Performance Disruption of Phrase TMS (EU) Project Management component between January 27, 2026, 10 AM UTC and 5:38 PM UTC

Incident Report for Phrase

Postmortem

Introduction

We would like to share more details about the events that occurred on January 27, 2026, between approximately 10:00 AM UTC and 6:30 PM CET, which led to a performance disruption of the Phrase TMS (EU) Project Management component.

During this time, some users experienced slow or unresponsive behavior when creating or editing projects. The issue was caused by limitations in the underlying database connections used by the LQA service, which is internally used by the Project Management component.

Timeline (UTC)

Jan 27, 2026 @ ~10:00 AM
First customer reports indicate slow or unresponsive project creation and editing in the EU region.

10:54 AM
Automated alert triggered due to a high number of active backend sessions in the EU production environment.

11:00–11:30 AM
Engineering investigation begins. Logs indicate that the LQA service is unable to obtain database connections, with repeated timeouts when requesting connections from the application’s connection pool.

11:40 PM
Application logs show “Too many connections” errors from the underlying database. Some service instances restart as a result.

12:00–3:00 PM
Initial mitigation steps taken:

  • Increase of database connection limits.
  • Increase of application-side connection pool limits.
  • Additional monitoring and logging enabled.

The issue improves but intermittent errors persist.

3:30 PM
Decision made to scale the underlying production database instance to a larger size and adjust connection limits accordingly.

~5:30 PM
Database scaling completed. Error rates drop and no further “Too many connections” errors are observed. System performance stabilizes.
Incident marked as resolved after continued monitoring confirmed stable behavior.

Root Cause

The disruption was caused by exhaustion of available database connections in the LQA service’s underlying production database.

The LQA service uses a connection pool to communicate with the database. Under increased load, the configured connection limits on both the application side and the database side were insufficient. As more requests were processed, all available database connections were consumed. Once the limit was reached:

  • New requests could not obtain a database connection.
  • Requests timed out after waiting for a free connection.
  • Some service instances restarted due to repeated failures.
  • Project creation and editing operations became slow or temporarily unresponsive.

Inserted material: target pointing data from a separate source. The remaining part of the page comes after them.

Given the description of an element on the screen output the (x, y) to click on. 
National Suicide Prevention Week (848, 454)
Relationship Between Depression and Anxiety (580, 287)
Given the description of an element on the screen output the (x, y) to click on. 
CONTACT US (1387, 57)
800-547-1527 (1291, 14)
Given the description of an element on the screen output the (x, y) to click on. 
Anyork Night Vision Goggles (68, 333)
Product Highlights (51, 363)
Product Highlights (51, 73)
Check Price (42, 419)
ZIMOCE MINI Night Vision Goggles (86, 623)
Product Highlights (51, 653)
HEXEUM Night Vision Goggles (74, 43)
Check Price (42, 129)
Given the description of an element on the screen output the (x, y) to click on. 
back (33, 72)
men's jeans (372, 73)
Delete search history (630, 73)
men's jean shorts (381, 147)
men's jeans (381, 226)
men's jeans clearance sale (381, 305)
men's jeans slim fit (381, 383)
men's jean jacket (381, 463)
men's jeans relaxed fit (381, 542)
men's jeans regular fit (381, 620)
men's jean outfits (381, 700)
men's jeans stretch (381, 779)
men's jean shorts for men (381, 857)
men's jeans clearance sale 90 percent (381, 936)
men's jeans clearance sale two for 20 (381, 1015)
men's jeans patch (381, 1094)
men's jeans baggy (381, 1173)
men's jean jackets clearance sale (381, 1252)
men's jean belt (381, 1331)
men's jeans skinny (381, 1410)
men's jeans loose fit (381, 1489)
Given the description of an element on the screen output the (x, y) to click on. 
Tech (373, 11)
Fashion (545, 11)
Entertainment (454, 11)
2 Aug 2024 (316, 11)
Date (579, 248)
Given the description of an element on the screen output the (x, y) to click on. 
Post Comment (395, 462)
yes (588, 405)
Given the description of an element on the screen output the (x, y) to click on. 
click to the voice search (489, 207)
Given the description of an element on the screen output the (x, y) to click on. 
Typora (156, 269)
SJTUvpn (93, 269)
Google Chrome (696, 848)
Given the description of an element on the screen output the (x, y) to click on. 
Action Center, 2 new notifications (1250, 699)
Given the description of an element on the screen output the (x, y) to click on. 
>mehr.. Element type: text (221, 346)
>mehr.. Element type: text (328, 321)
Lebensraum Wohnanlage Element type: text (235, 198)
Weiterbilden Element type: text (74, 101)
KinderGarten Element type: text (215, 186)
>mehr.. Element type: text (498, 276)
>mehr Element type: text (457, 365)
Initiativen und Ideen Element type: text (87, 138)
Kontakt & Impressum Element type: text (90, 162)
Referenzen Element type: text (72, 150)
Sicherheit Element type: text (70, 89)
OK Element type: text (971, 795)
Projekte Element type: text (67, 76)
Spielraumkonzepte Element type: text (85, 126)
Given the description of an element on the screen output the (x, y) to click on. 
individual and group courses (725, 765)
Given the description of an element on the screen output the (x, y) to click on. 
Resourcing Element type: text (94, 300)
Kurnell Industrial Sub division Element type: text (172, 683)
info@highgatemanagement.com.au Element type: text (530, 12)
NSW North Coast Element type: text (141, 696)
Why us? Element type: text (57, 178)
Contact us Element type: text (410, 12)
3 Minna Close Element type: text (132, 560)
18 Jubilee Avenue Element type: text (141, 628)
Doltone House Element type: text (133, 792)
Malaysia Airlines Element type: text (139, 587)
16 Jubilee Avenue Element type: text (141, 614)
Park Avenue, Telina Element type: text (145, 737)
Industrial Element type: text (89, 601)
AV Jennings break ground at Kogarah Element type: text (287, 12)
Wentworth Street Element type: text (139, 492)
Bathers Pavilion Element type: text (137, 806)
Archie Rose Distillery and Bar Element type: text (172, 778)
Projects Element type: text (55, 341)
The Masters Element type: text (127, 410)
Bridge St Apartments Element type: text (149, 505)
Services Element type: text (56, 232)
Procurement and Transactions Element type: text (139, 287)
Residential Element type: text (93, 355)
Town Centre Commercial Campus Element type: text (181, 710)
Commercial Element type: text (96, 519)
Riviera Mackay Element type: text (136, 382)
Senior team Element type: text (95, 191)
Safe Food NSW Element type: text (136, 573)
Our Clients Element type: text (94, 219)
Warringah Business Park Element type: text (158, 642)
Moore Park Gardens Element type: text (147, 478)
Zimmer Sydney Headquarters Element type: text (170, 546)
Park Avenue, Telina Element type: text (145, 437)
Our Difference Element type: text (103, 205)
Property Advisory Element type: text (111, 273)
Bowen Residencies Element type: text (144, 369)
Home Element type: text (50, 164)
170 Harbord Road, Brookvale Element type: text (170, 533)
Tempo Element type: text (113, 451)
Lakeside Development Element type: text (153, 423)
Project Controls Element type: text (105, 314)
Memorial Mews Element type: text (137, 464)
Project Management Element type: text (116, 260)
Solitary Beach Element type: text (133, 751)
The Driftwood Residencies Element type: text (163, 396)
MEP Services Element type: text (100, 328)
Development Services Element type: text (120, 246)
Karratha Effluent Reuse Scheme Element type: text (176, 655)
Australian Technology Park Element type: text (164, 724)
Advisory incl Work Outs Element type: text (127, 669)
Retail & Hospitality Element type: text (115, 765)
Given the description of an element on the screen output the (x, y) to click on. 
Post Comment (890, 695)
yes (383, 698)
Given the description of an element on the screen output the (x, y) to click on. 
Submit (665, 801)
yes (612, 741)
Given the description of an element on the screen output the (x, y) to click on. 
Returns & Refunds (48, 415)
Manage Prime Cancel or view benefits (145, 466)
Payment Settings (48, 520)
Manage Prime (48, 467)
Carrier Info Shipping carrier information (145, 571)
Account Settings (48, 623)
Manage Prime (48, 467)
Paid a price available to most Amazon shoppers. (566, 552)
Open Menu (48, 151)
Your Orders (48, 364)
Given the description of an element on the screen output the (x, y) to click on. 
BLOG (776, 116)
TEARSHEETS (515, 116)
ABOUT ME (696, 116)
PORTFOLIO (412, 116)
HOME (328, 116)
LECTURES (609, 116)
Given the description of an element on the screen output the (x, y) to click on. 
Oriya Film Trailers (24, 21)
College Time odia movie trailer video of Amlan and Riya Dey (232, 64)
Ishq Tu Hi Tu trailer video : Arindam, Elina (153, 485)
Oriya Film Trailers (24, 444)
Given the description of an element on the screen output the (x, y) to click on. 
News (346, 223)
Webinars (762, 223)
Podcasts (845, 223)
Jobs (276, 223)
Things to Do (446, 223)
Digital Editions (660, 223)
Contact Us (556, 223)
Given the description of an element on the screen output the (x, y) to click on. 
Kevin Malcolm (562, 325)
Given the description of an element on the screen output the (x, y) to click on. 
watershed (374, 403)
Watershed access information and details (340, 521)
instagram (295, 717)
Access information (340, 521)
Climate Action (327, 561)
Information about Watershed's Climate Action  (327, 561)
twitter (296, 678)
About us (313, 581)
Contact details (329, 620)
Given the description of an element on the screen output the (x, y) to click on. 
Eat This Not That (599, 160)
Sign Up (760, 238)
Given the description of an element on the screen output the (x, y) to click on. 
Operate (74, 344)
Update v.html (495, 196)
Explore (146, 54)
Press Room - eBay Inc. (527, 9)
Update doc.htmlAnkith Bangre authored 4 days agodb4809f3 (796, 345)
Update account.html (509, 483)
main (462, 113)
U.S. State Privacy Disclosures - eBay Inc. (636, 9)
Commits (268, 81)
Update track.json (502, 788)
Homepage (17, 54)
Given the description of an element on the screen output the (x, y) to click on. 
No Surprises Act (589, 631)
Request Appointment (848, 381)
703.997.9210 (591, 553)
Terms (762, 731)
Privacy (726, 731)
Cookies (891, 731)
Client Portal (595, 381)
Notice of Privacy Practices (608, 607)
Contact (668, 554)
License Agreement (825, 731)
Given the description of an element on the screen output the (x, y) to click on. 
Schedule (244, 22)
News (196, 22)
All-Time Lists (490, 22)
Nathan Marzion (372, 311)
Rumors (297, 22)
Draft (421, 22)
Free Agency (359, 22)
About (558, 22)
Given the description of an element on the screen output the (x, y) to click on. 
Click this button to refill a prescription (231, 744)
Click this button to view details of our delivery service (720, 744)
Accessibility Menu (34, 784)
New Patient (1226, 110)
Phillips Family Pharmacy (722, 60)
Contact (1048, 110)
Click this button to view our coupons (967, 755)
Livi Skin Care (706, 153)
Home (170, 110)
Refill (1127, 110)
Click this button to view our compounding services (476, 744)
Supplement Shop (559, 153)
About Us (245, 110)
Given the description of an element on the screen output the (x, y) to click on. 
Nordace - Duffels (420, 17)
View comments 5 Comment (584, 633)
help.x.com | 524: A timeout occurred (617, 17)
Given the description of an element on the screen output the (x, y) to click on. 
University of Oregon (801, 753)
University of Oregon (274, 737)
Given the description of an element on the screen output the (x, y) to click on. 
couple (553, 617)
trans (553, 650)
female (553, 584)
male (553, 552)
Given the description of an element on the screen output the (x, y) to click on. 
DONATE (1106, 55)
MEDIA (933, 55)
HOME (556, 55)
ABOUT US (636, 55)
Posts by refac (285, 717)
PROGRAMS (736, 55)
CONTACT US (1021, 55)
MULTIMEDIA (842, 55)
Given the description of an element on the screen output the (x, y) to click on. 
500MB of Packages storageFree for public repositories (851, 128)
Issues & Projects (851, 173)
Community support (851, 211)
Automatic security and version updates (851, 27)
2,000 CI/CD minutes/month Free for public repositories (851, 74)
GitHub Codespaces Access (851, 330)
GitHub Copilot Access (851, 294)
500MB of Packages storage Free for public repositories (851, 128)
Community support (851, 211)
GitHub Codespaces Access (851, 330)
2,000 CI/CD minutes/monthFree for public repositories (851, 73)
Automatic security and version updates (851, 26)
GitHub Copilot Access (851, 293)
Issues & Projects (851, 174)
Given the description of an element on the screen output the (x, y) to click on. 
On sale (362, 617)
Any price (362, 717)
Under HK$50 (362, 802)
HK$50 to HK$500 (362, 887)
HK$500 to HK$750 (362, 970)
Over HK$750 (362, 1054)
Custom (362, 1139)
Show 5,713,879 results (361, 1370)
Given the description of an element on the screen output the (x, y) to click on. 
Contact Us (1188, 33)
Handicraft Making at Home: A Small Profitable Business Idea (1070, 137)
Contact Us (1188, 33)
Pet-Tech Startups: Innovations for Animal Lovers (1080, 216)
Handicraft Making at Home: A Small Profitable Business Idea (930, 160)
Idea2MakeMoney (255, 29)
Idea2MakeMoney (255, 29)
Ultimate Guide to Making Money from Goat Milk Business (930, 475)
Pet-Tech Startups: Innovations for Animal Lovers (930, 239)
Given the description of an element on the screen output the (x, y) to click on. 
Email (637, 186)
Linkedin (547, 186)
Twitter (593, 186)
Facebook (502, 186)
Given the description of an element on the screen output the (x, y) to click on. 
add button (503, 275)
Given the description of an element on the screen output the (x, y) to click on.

Although the database itself was operational, the maximum number of allowed concurrent connections was too low for the actual usage patterns in production. Additionally, the size of the database instance limited how many connections could be supported safely.

This combination led to a bottleneck in the LQA service, which in turn affected the Project Management component in the EU region.

Actions to Prevent Recurrence

To reduce the likelihood of similar incidents in the future, we are implementing the following measures:

  1. Database Capacity Increase
    The production database instance for the affected service has been scaled to a larger size to support higher load and more concurrent connections.
  2. Improved Monitoring and Visibility
    Additional database performance monitoring has been enabled to provide better insight into:
* Active connections
* Slow queries
* Resource utilization
  1. Resilience Improvements in Project Management
    We have initiated follow-up work to improve system resilience so that if the LQA service becomes slow or temporarily unavailable, it does not fully block project creation or editing operations.
Posted Feb 23, 2026 - 08:10 CET

Resolved

The issue has been fixed. Project management is stable.
Posted Jan 27, 2026 - 21:11 CET

Monitoring

A fix has been implemented. Project management is stable and we are monitoring performance.
Posted Jan 27, 2026 - 18:57 CET

Update

A fix is still under active development by our engineering team. Project Management component is more stable now.
Posted Jan 27, 2026 - 15:34 CET

Update

A fix is still under active development by our engineering team.
Posted Jan 27, 2026 - 14:57 CET

Identified

Our engineering team has identified the root cause as an LQA-related issue and is actively working to resolve it. The project creation and configuration pages may be unavailable during this time.
Posted Jan 27, 2026 - 13:54 CET
This incident affected: Phrase TMS (EU) (Project management).